El gobierno de México, a través de la Secretaría de Economía, informó este 12 de febrero de 2026 la recuperación de 1 126 concesiones mineras que se encontraban ociosas, inactivas o incumplían con obligaciones de pago, como parte de una nueva política para ordenar el sector, transparentar su operación y evitar el uso especulativo de permisos. La medida forma parte de una estrategia más amplia del gobierno de Claudia Sheinbaum para garantizar una explotación más responsable de los recursos naturales del país.
De acuerdo con las autoridades, estas concesiones fueron declaradas ídolas es decir, sin producción ni actividades efectivas en el terreno durante años y con adeudos en derechos de vigencia o exploración, lo que motivó la revocación por falta de cumplimiento de la normatividad vigente. La recuperación de estos permisos permitirá a la autoridad redistribuir estos territorios para nuevos proyectos, promover la inversión productiva y combatir la proliferación de actividades mineras ilegales o no reguladas.
Según informó la Secretaría de Economía, la recuperación se realizó conforme a lo establecido en la Ley Minera, la cual permite a la dependencia retirar permisos cuando los concesionarios no cumplen con sus obligaciones de exploración, explotación, mantenimiento o pagos ante la autoridad. Este proceso implicó la revisión de expedientes, visitas de verificación en campo y la búsqueda de mecanismos que aseguren la sostenibilidad ambiental y social de estas actividades.
Las concesiones mineras idóleos representaban sumas significativas de territorio sin actividad económica real, algo que, según el gobierno, distorsionaba el potencial productivo del sector y facilitaba prácticas no transparentes o incluso ilegales, como el uso de concesiones para proteger invadidos territorios sin rendir cuentas ni justificativos técnicos.
Objetivos del Gobierno y beneficios esperados
El Ejecutivo federal ha señalado que la recuperación de estos permisos apunta a varios objetivos clave:
- Estimular la inversión minera seria y sostenible: permitir que empresas con capacidad técnica y financiera puedan desarrollar operaciones productivas.
- Prevenir el acaparamiento especulativo: evitar que grandes extensiones de tierra queden concesionadas sin actividad productiva.
- Fomentar la transparencia: fortalecer mecanismos para el seguimiento público de concesiones y su cumplimiento de obligaciones legales.
- Combatir la minería ilegal: las concesiones inactivas muchas veces servían para encubrir actividades fuera del marco formal.

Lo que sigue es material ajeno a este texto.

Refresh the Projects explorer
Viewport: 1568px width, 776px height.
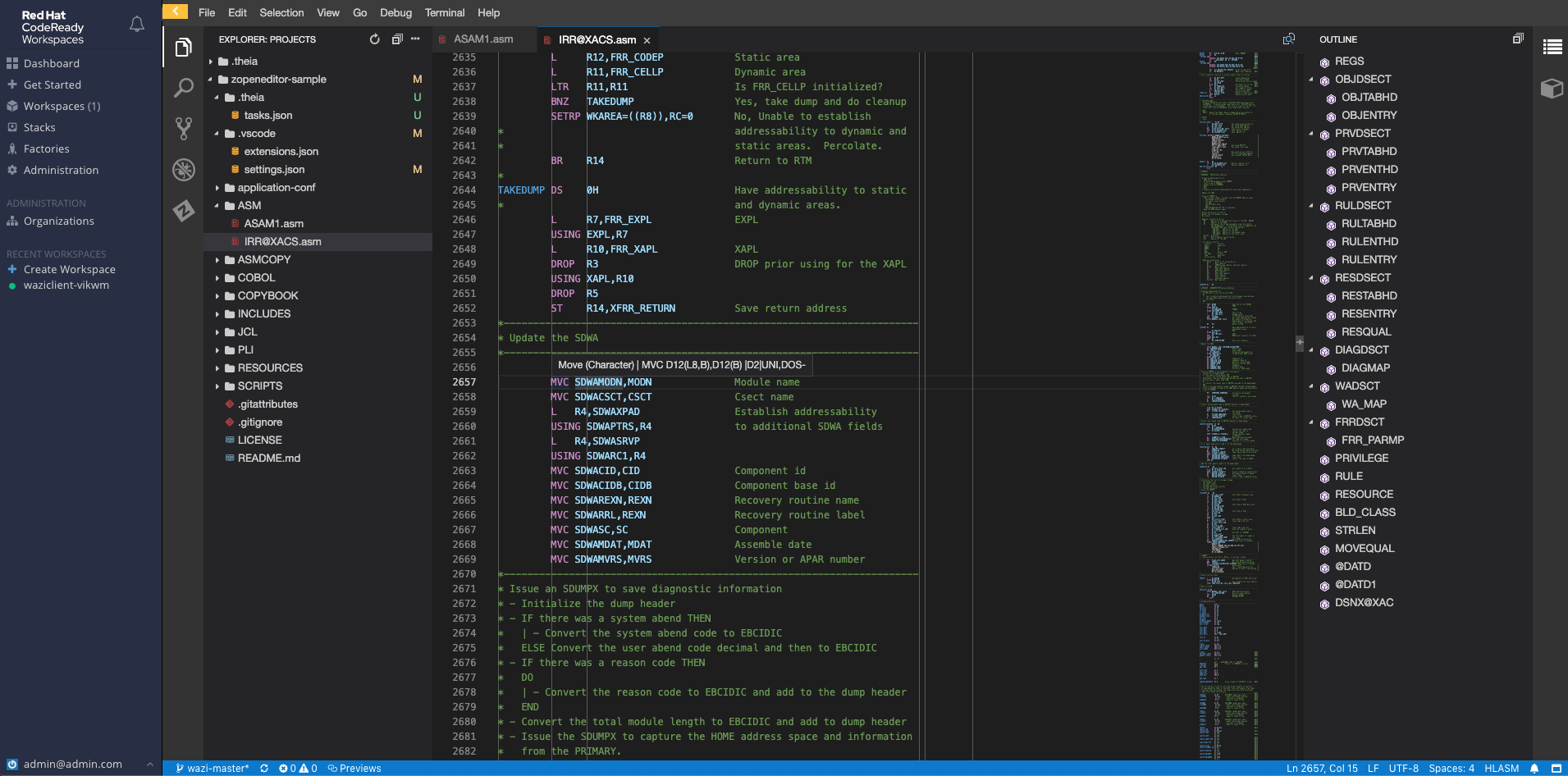[x=375, y=39]
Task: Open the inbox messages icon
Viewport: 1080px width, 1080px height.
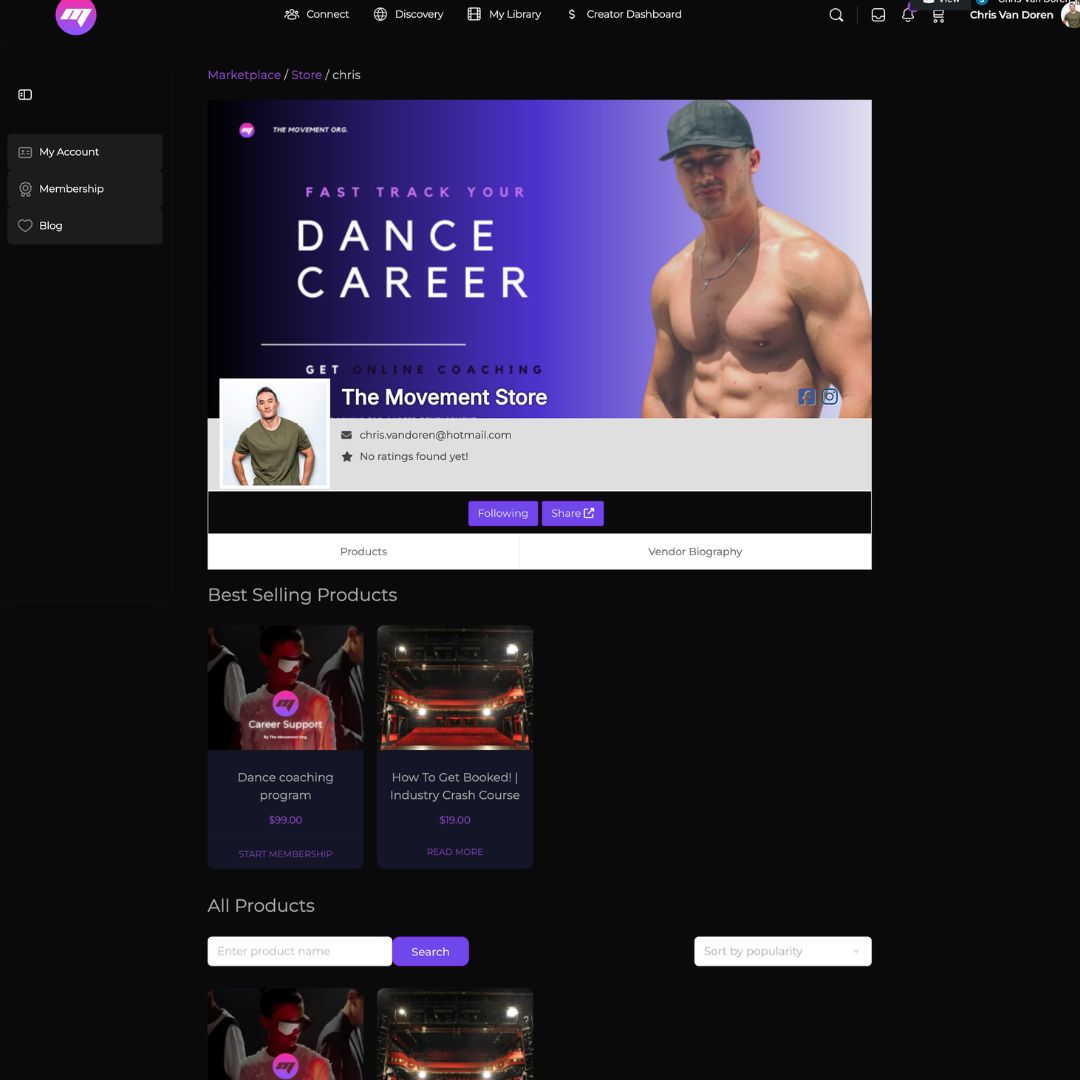Action: coord(878,15)
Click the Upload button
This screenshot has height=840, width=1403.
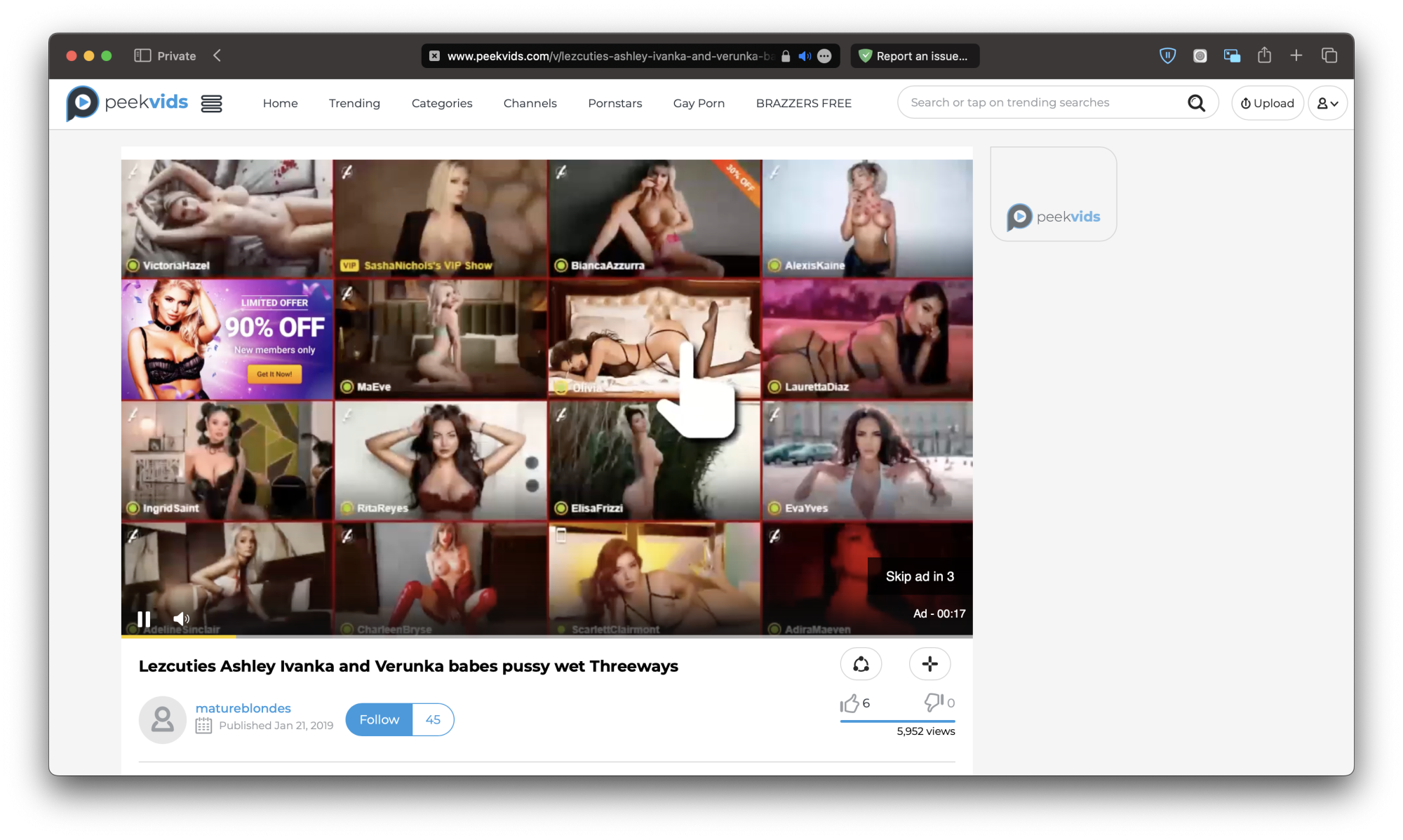tap(1267, 103)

Esto también está alineado con la política ambiental del gobierno, que busca que los proyectos mineros cumplan con evaluaciones de impacto ambiental, consulta pública previa y responsabilidad social territorial, evitando daños ecológicos y conflictos con comunidades locales.
La medida ha generado reacciones mixtas. Algunas organizaciones empresariales mineras expresaron apoyo a la recuperación de permisos inactivos, señalando que podría atraer a inversionistas más comprometidos y mejorar la competitividad del sector. Consideran que un uso más eficiente de las concesiones podría traducirse en mayores empleos, derrama económica y recursos para las regiones mineras.
Sin embargo, otros actores del sector pidieron seguridad jurídica y claridad en los criterios de recuperación, para evitar arbitrariedades y garantizar que los proyectos con potencial real no se vean afectados por interpretaciones administrativas estrictas.
Comunidades cercanas a zonas mineras recibieron con cierto optimismo la noticia, al vislumbrar la posibilidad de que empresas responsables con estándares ambientales y de consulta puedan obtener permisos antes detenidos por idolos, respetando los derechos y expectativas locales.
La recuperación de estos más de 1,126 permisos impacta a un sector que es estratégico para México, que alberga importantes reservas de oro, plata, cobre y otros minerales clave para industrias tecnológicas y energéticas. El gobierno adelantó que seguirá monitoreando la situación de otras concesiones para asegurar que cumplan con normas vigentes y que el marco legal se aplique con equidad y transparencia.
Los próximos pasos incluyen la puesta a disposición pública de la base de datos de concesiones recuperadas, así como la apertura de convocatorias y procesos transparentes para la asignación de nuevos permisos, con un enfoque en proyectos que demuestren capacidad técnica, financiera y compromiso con el desarrollo sostenible.